Facing immense pressure to hold on to the company’s NBA rights, Warner Bros. Discovery CEO David Zaslav is now conveying a different tone regarding the league.
In November 2022, Zaslav stunned both the sports world and investor community by proclaiming, “We don’t have to have the NBA.” Fast-forward roughly 18 months, and Zaslav’s discussion of the league is definitely not the same.
“We continue to be in constructive negotiations with the NBA,” Zaslav said Monday at the Milken Institute Global Conference in California. “It’s a great league. The TNT team does a terrific job. And we love the NBA.”
There’s obviously plenty of subtext in what Zaslav was saying before, and still is now. Back in 2022, the NBA rights negotiations for the next term beginning in ’25 had yet to fully begin. Zaslav, meanwhile, would hardly be the first network executive to try to tamp down public expectations of a future rights deal, and he said then that WBD’s approach to the NBA would need to be “very disciplined” and a “deal for the future.”
Much has changed, however, since then. An exclusive negotiation period for both WBD and fellow incumbent rights holder ESPN has now expired, and recent reports point to Comcast’s NBC Sports making an aggressive effort to acquire an NBA rights package, along with separate efforts by ESPN as well as online retail and streaming giant Amazon.
WBD does have matching rights within its current NBA deal, providing a level of protection in these negotiations. But the possibility of the company losing its relationship with the league after 40 years has already seeped into rising questions about the future of TNT’s Inside the NBA and the status of star broadcaster Charles Barkley. WBD’s stock, meanwhile, has lost nearly one-third of its value so far this year, with a drop of nearly 10% last week driven in part by reports the network could lose the NBA rights.
‘A Big Deal’
Zaslav also touted the power of sports, and the NBA particularly, as a uniting force in society, not unlike the bullish forecast for the league offered Tuesday by Disney CEO Bob Iger.

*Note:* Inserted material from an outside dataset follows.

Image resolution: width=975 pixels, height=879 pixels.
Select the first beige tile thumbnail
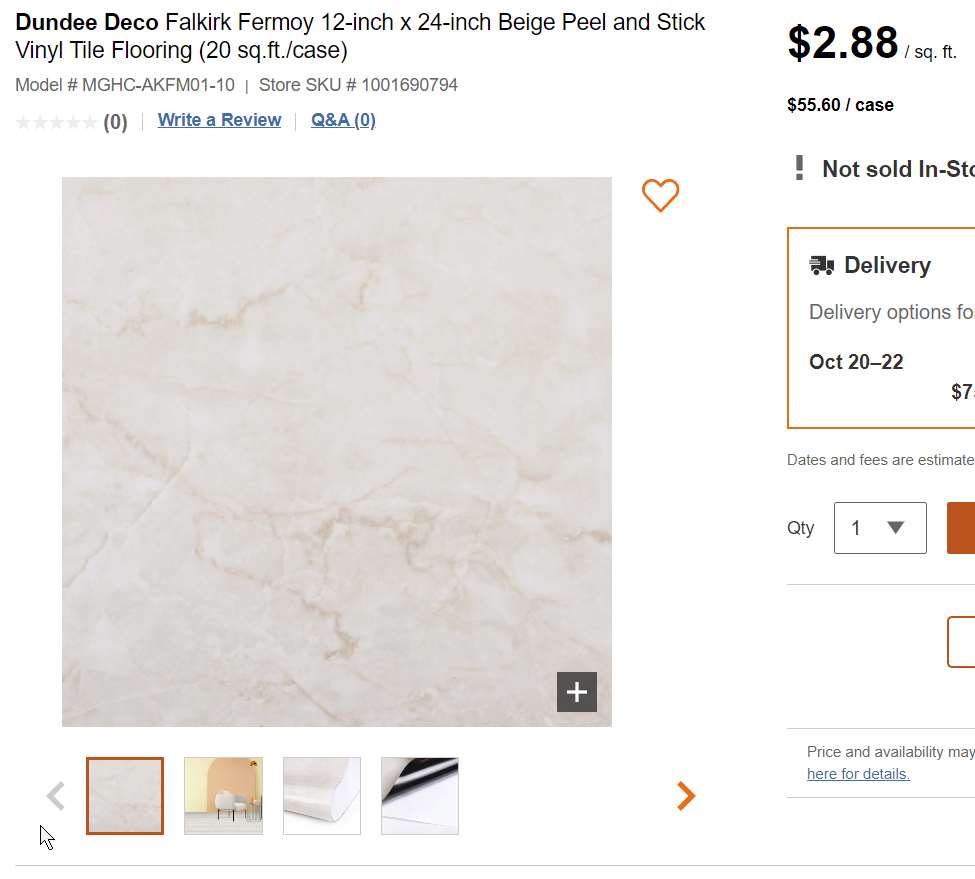point(125,796)
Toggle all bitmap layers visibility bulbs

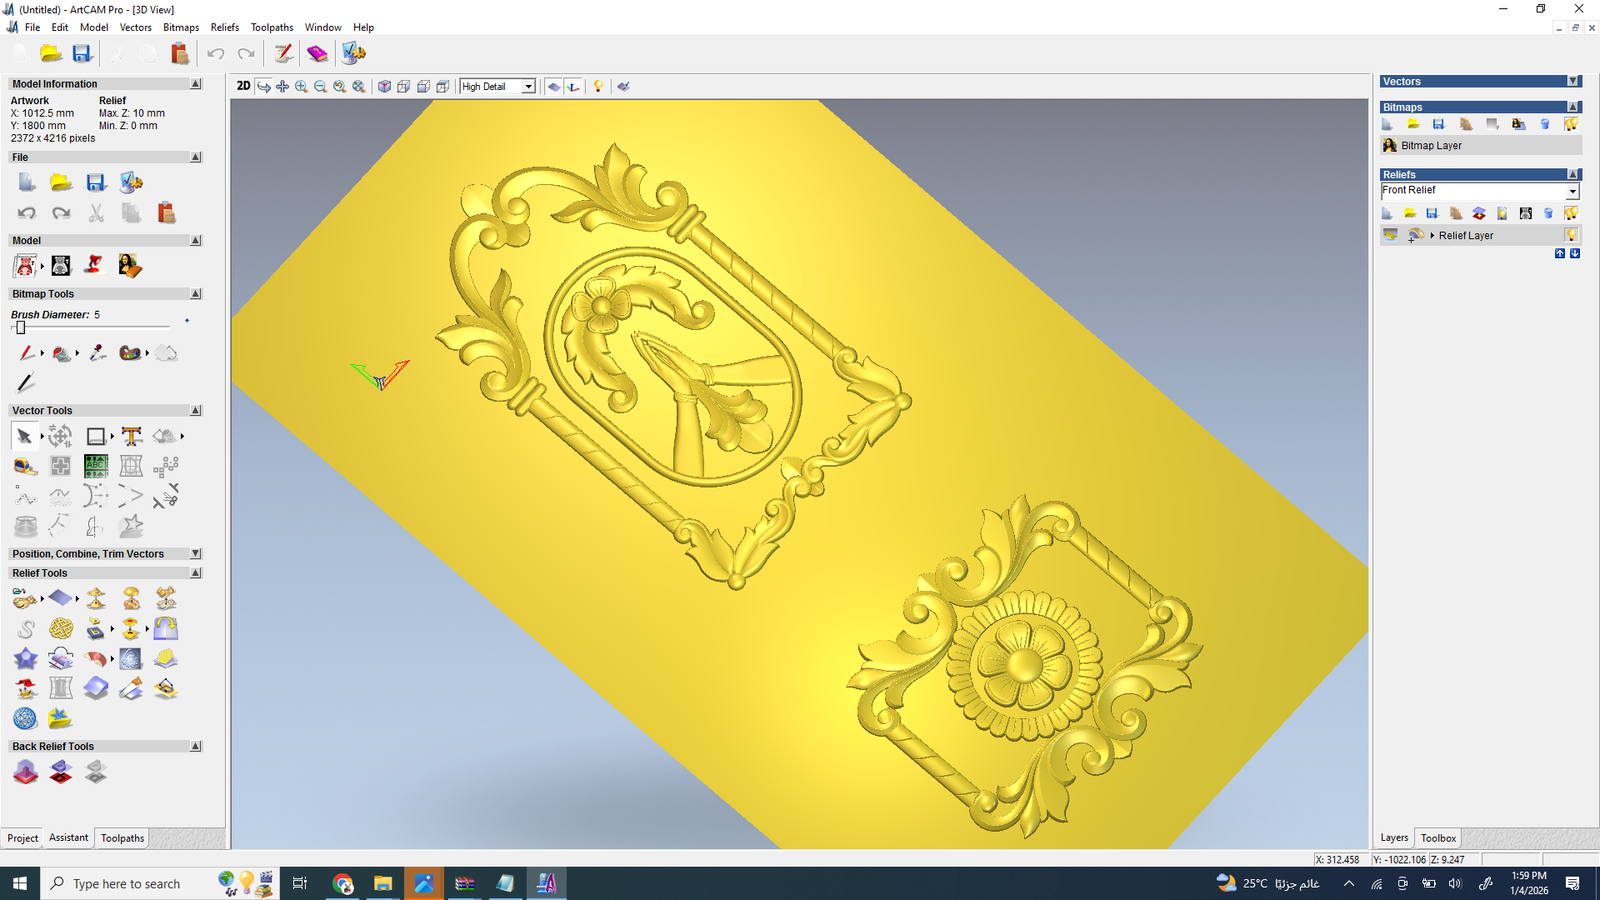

“Sports [are] a big deal because … it’s a shared experience,” Zaslav said. “We’re all watching the [playoff game between] the Knicks and the Pacers tonight. We’re all watching the Super Bowl together. [Sports] reminds us that we have so much more in common than what differentiates us.”
The subject of the NBA rights is almost certain to arise when WBD releases quarterly earnings Thursday.